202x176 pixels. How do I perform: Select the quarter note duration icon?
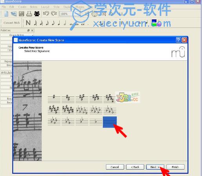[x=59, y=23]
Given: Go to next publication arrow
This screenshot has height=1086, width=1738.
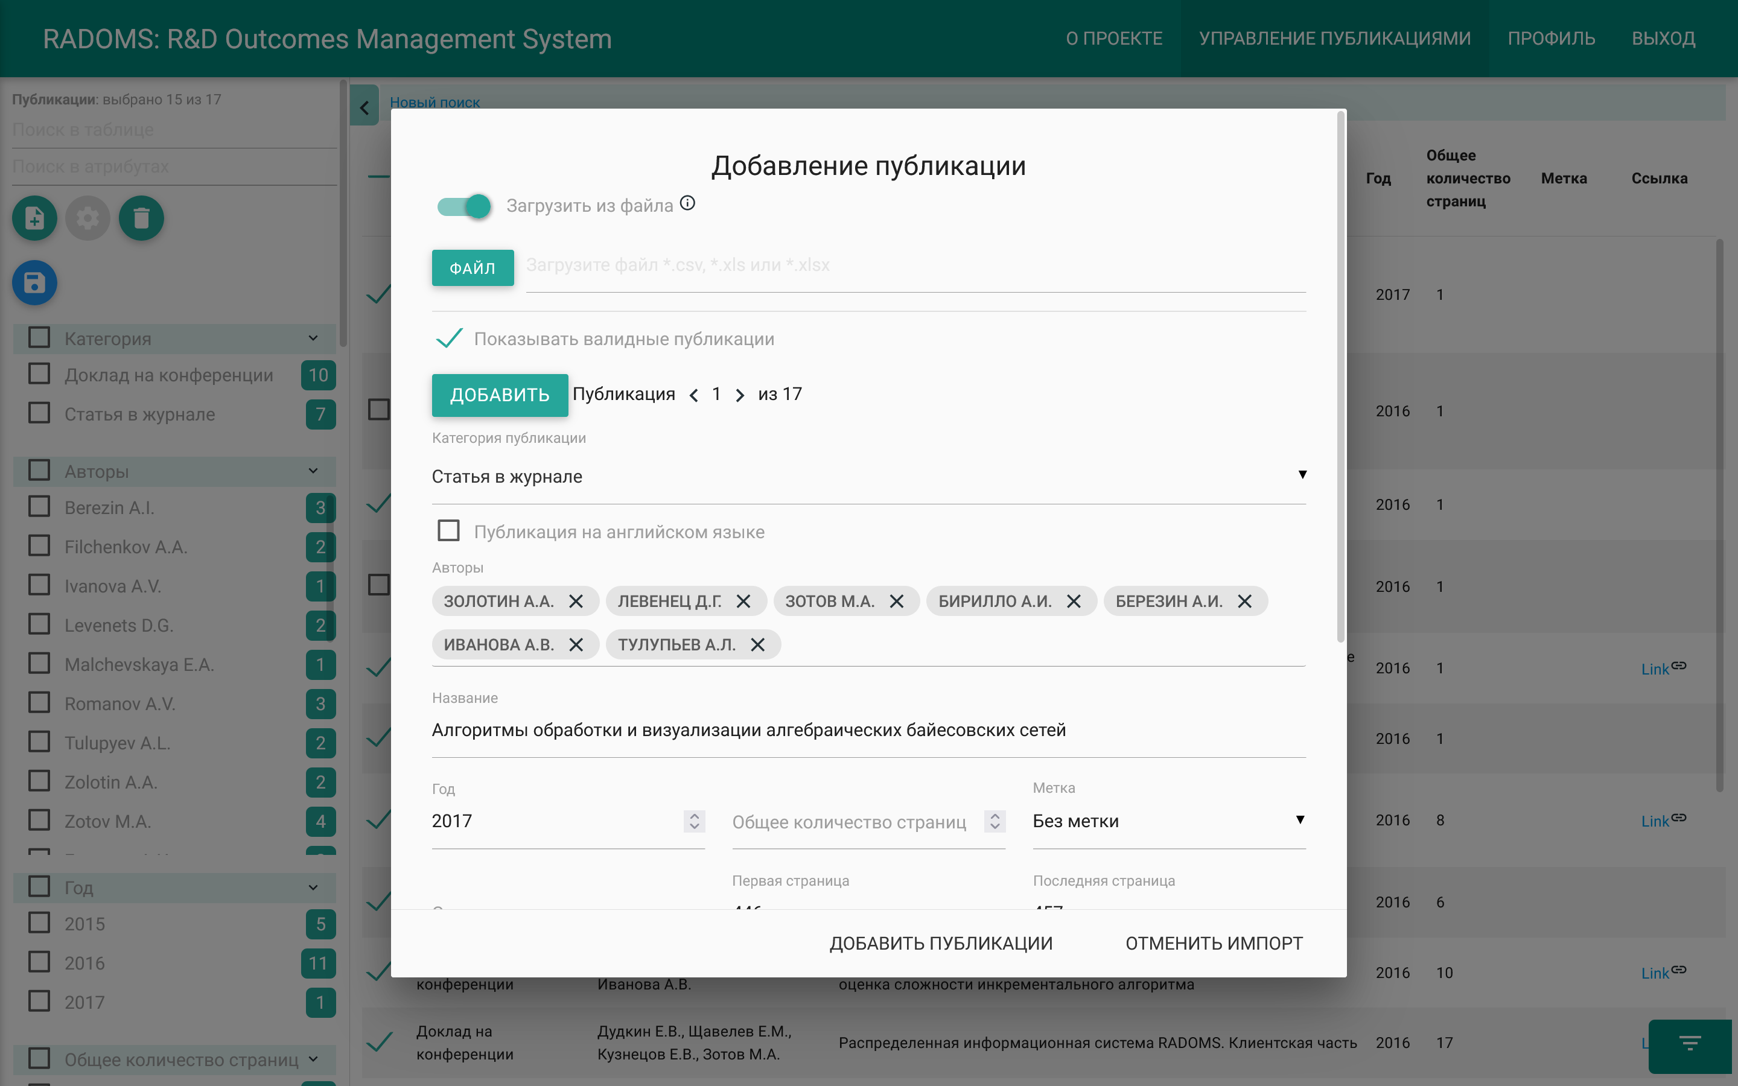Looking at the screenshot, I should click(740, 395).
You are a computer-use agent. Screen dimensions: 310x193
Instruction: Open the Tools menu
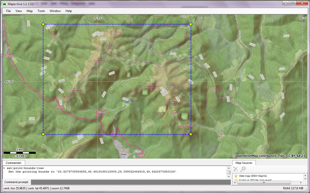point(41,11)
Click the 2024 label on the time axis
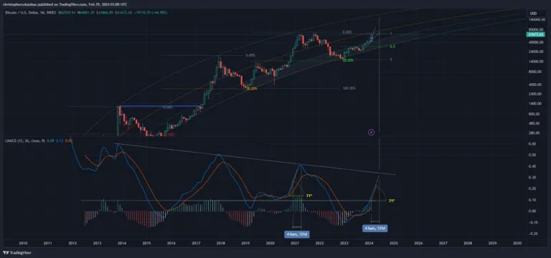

* [TASK GOAL]: Copy out every row above verbatim, leaving out the pictures.

* [CORRECT ANSWER]:
202x176 pixels. How do I perform: Select the quarter note duration icon?
[x=59, y=23]
Given: Go to next publication arrow
This screenshot has height=1086, width=1738.
Looking at the screenshot, I should click(740, 395).
You are a computer-use agent. Screen dimensions: 310x193
Instruction: Open the Tools menu
point(41,11)
Click the 2024 label on the time axis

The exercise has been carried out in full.